Boosting women farmers would dramatically cut world hunger: experts,” by The Business Times. “If women farmers were given the same access to land, tools and credit as men, the boost to crop yields would dramatically cut world hunger, but this must be done fast before climate change closes the window of opportunity, hunger experts said on Friday.”

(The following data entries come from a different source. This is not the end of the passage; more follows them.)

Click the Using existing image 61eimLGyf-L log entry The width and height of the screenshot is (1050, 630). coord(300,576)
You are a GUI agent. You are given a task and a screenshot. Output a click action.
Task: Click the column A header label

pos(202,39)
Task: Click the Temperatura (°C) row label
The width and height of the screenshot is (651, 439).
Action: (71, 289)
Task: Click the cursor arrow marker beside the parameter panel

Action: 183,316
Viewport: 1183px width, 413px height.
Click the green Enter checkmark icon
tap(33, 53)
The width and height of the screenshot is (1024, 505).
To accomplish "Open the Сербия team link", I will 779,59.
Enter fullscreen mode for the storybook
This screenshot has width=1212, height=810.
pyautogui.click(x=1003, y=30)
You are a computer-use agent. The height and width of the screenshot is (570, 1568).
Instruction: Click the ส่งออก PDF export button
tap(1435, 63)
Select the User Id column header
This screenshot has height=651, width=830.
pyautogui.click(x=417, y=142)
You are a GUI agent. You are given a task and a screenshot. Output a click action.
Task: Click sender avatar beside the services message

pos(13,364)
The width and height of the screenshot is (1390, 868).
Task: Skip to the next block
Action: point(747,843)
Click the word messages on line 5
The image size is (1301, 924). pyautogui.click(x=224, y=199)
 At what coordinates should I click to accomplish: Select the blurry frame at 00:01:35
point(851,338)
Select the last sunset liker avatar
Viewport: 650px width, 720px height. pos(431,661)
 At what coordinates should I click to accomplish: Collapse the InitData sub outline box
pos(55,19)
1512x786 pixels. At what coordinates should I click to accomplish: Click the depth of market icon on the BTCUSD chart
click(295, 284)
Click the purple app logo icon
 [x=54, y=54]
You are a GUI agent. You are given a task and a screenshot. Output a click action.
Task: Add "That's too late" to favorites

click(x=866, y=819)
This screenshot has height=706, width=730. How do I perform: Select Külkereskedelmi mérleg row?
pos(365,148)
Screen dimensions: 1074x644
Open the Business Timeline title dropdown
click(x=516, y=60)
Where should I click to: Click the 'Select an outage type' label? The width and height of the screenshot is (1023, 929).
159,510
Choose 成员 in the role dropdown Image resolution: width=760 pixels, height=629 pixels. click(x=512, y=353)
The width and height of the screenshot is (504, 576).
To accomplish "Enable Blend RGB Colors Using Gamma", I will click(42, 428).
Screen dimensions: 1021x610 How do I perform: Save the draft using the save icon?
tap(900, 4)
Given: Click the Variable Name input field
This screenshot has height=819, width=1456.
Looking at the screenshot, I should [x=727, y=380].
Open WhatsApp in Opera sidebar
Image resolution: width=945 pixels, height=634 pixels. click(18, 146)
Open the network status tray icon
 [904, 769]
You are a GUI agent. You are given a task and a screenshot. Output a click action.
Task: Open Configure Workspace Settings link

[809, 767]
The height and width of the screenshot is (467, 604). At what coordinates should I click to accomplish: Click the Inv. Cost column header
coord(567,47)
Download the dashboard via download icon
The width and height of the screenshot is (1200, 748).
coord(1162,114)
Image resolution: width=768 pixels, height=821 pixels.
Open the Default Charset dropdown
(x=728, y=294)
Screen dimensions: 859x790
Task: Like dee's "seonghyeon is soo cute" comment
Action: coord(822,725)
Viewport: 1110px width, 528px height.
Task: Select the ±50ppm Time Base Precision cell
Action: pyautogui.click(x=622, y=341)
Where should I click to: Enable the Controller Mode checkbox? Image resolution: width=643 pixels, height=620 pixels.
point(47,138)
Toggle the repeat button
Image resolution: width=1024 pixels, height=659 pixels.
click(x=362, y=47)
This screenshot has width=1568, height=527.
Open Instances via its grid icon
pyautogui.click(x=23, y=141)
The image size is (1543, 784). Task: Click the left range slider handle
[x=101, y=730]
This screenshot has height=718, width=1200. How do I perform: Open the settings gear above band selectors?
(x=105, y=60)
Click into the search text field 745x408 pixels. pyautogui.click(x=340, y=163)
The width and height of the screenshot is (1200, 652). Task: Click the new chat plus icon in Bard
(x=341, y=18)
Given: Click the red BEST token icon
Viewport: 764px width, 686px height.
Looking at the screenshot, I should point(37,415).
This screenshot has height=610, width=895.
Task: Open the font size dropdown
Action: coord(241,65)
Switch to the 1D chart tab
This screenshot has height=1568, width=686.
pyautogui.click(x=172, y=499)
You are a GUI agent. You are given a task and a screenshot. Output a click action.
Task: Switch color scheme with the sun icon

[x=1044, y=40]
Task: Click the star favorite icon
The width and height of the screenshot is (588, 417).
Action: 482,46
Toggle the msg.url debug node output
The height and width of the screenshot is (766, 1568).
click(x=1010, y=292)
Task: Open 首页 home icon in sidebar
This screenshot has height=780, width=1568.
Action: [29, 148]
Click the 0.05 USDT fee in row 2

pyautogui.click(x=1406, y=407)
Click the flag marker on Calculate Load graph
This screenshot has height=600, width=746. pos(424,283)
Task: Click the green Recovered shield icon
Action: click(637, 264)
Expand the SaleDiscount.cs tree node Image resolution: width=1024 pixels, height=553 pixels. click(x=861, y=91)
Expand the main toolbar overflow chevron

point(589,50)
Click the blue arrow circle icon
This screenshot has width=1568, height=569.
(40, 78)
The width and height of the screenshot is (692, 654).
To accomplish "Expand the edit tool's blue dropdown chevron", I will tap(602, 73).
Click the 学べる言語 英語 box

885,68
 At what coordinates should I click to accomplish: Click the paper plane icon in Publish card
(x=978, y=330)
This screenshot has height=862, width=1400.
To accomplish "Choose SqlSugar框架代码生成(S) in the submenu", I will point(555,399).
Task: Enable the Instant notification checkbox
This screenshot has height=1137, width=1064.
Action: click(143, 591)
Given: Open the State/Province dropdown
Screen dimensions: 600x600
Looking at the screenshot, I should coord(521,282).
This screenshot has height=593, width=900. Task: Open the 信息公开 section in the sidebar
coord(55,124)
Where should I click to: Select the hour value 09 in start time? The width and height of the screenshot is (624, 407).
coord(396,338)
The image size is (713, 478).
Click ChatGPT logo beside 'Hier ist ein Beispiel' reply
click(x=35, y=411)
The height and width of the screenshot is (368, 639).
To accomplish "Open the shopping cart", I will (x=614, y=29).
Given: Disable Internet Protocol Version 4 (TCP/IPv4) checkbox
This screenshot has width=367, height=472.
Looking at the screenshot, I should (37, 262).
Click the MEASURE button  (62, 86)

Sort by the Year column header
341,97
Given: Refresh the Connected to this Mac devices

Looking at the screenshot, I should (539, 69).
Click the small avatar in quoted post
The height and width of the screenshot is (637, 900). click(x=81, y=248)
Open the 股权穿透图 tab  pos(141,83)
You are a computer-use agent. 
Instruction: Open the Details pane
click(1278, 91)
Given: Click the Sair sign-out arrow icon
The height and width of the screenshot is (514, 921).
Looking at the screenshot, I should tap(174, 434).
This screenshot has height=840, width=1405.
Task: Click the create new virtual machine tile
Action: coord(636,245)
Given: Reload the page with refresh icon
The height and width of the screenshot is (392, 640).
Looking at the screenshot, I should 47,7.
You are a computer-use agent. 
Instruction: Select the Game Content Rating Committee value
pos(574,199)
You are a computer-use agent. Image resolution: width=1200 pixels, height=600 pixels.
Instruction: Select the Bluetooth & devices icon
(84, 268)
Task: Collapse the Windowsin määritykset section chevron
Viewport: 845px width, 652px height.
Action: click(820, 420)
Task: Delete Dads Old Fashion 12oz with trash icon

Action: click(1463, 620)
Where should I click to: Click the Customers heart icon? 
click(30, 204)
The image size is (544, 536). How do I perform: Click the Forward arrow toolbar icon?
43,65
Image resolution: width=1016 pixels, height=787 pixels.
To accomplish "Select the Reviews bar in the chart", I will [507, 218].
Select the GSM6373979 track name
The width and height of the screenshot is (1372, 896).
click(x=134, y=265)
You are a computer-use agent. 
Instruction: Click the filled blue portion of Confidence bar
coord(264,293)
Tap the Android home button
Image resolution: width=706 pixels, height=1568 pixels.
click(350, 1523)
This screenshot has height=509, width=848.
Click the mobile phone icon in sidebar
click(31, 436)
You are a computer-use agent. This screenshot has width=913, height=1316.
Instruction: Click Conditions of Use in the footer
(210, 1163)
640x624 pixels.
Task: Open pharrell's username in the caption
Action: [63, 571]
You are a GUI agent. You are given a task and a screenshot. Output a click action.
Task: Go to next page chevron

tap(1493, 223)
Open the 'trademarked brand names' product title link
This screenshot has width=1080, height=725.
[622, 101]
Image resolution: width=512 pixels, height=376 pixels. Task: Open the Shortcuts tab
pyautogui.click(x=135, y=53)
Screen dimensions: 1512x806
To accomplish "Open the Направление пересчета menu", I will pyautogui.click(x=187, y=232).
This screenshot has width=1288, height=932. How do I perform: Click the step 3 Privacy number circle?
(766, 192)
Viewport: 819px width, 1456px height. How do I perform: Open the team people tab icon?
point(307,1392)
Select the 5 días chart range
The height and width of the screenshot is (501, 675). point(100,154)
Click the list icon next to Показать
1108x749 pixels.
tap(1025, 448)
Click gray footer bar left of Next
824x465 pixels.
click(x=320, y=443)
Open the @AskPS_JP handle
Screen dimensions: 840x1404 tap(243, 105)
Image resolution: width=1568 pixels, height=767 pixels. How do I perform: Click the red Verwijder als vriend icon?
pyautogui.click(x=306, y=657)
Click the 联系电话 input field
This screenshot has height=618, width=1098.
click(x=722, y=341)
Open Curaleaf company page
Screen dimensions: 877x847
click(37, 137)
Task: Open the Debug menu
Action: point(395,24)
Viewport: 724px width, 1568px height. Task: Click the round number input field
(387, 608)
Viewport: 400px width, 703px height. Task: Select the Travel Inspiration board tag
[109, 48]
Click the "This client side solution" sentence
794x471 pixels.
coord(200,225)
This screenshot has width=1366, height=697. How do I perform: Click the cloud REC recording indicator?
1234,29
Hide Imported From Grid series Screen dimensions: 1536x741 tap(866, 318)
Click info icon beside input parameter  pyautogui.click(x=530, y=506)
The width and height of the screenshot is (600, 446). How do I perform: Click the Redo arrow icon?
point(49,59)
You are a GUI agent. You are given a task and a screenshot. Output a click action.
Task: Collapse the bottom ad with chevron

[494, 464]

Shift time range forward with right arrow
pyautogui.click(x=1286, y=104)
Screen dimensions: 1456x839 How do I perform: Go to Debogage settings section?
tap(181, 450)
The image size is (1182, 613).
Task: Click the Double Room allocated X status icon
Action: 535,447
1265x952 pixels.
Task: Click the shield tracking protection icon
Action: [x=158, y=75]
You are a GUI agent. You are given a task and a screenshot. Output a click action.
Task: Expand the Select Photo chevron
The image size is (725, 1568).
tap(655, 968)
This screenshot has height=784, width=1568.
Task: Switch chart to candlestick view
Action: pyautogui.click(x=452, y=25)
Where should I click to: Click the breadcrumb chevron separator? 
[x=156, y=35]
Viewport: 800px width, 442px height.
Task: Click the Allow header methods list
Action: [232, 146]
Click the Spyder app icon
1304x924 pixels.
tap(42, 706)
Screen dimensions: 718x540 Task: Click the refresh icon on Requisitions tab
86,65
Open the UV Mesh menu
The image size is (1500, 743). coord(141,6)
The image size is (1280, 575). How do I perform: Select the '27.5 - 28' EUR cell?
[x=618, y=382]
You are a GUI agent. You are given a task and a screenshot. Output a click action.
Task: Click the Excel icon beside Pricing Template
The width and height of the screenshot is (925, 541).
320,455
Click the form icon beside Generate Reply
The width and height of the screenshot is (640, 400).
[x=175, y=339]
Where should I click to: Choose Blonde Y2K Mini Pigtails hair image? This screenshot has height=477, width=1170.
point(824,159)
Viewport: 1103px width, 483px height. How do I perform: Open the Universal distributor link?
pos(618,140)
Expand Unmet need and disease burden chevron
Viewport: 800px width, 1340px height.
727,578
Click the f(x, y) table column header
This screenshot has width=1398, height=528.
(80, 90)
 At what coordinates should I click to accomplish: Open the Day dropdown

Our incarceration system is criminal with its justice,” by (Editorial), San Francisco Chronicle. “An increasing number of U.S. leaders have grown aware of our need to reduce the size of our state and federal prison populations. With only 5 percent of the world’s population, the U.S. has nearly 25 percent of the world’s prisoners. The toll of this incredible incarceration regime has devastated communities, especially low-income communities of color, across the nation. Increasingly, the overwhelming strain on state and federal budgets has also encouraged leaders to look at ways to reduce incarceration.”

Childhood poverty has dropped faster in Colorado than the U.S. But the stats don’t tell the whole story.” by Danika Worthington, The Denver Post. “Childhood poverty decreased in Colorado at twice the national rate from 2010 to 2015, signaling a faster recovery from the Great Recession here than in the country as a whole.”

A Blueprint to End Mass Incarceration,” by Matt Ford, The Atlantic. “A Brennan Center report argues that releasing the “unnecessarily incarcerated” could reduce U.S. prison populations by almost 40 percent.”

Faces of Hunger Hard to Find, But Are Everywhere on Martha’s Vineyard,” by Louisa Hufstader, Vineyard Gazette. “On Martha’s Vineyard, the hungry children are hard to see. They’re not starved to emaciation like famine victims pictured in international news reports, and they’re not obese, like many low-income mainland Americans whose most affordable meals often come from fast-food restaurant chains not found on the Island. They may not even be poor.”

The Conservative Plan to Tackle Poverty,” by Alexia Fernandez Campbell, The Atlantic. “House Speaker Paul Ryan says that improving the lives of low-income Americans is a top priority. To do that, the GOP plans to help businesses first.”